What is critical temperature and why does it matter?

Critical temperature (Tc) is the temperature above which a gas cannot be liquefied by pressure alone, no matter how high the pressure is applied. Above Tc, the kinetic energy of molecules is too high for intermolecular forces to hold them in a liquid state. To liquefy a gas, you must first cool it below its Tc, then apply pressure. For example, CO₂ has Tc = 31.1 °C — it can be liquefied at room temperature by applying pressure. But N₂ has Tc = −147 °C, so you must cool it below −147 °C before it can be liquefied. This is why the liquefaction of air (N₂, O₂) requires cooling by the Linde process.

What is Graham's law of effusion?

Graham's law states that the rate of diffusion (or effusion) of a gas is inversely proportional to the square root of its molar mass at the same temperature and pressure: rate ∝ 1/√M. For comparing two gases: rate₁/rate₂ = √(M₂/M₁). Lighter gases diffuse faster. For example, H₂ (M = 2) diffuses 4 times faster than O₂ (M = 32) because √(32/2) = √16 = 4. Graham's law has applications in isotope separation (uranium hexafluoride enrichment) and in explaining why a balloon filled with H₂ deflates faster than one filled with CO₂.
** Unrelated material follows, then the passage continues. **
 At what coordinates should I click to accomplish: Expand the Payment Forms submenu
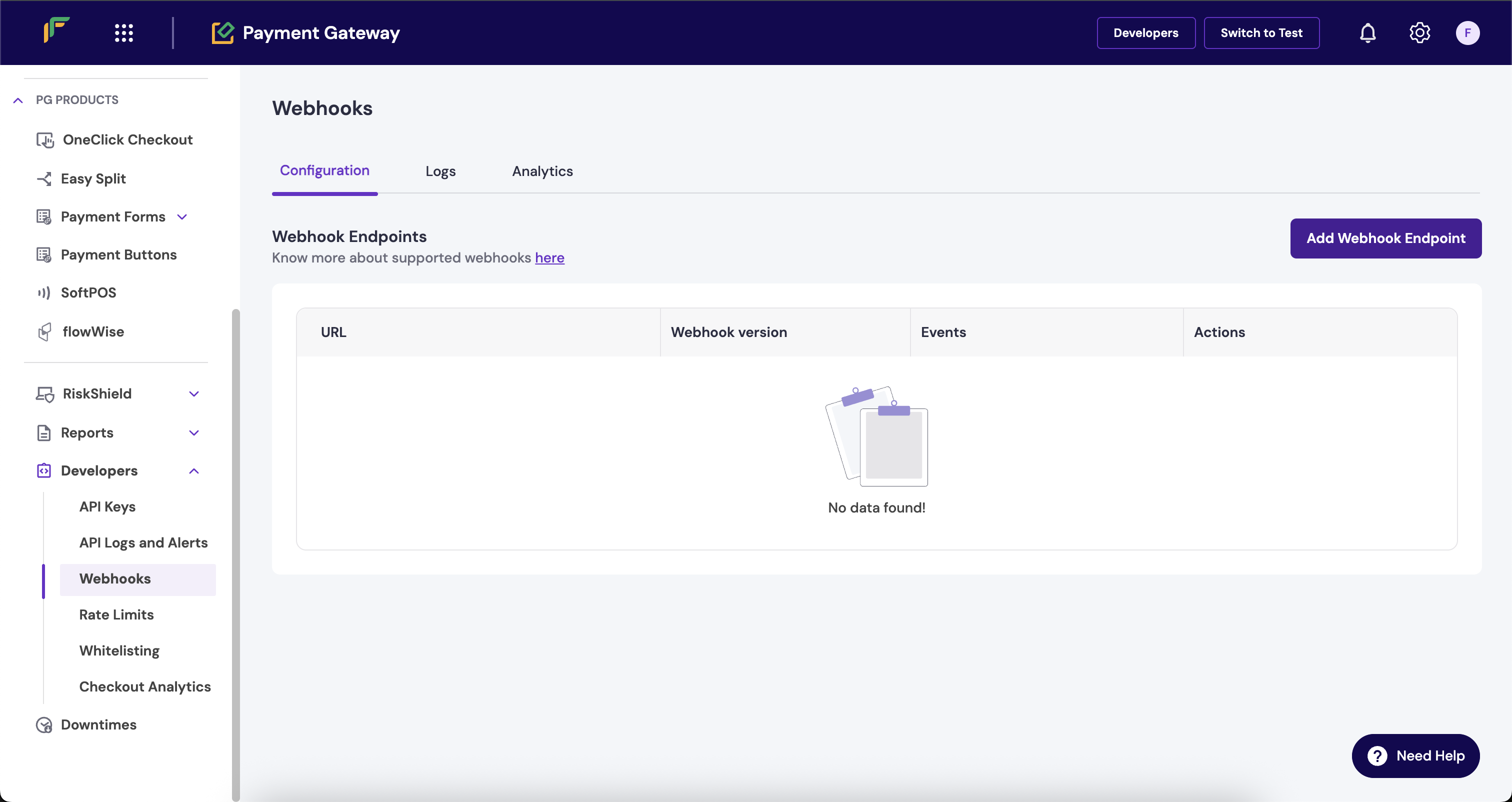coord(182,217)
What is surface tension and how does it vary with temperature?

Surface tension is the force per unit length (or energy per unit area) acting along the surface of a liquid, arising from the unequal forces experienced by surface molecules compared to interior molecules. Interior molecules are attracted equally from all sides; surface molecules experience a net inward pull. This makes the surface contract to a minimum area (spherical droplets, bubbles). Surface tension (γ) has SI unit N/m or J/m². It decreases with increasing temperature because thermal energy reduces the cohesive forces between molecules. Surfactants (soaps, detergents) reduce surface tension by disrupting intermolecular attractions at the surface.

Why does viscosity of a liquid decrease when temperature increases, but viscosity of a gas increases?
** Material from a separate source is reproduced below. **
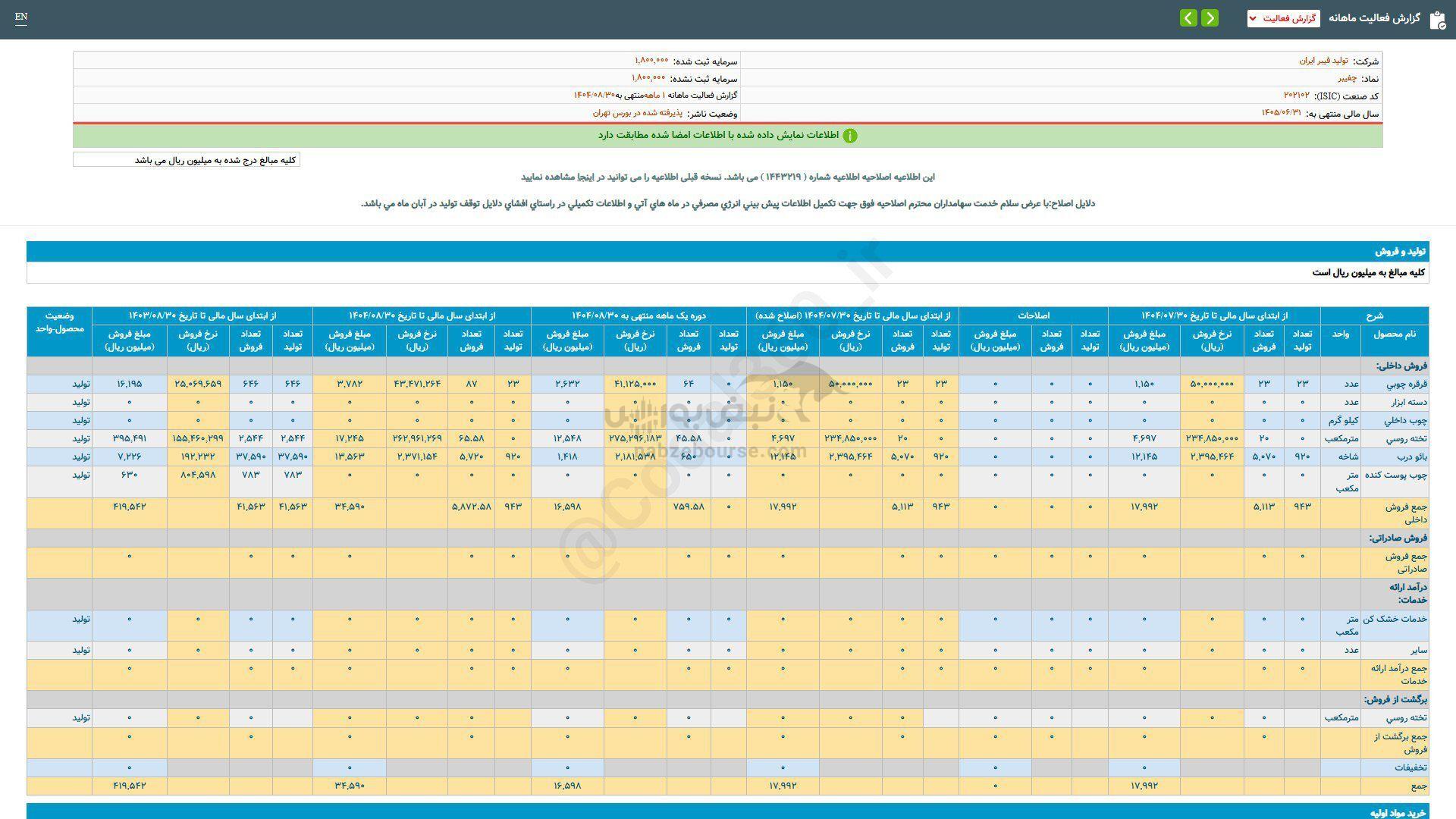1456x819 pixels.
Task: Switch language via the EN link
Action: [x=21, y=17]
In liquids, viscosity arises from intermolecular attractive forces between layers of molecules. As temperature increases, molecules gain more kinetic energy, overcoming these attractions more easily, so viscosity decreases. In gases, viscosity arises from momentum transfer between gas molecules colliding between layers. As temperature increases, molecules move faster and collide more frequently, transferring more momentum between layers and increasing viscosity. So for liquids: viscosity decreases with temperature; for gases: viscosity increases with temperature. This is a key distinction for NEET.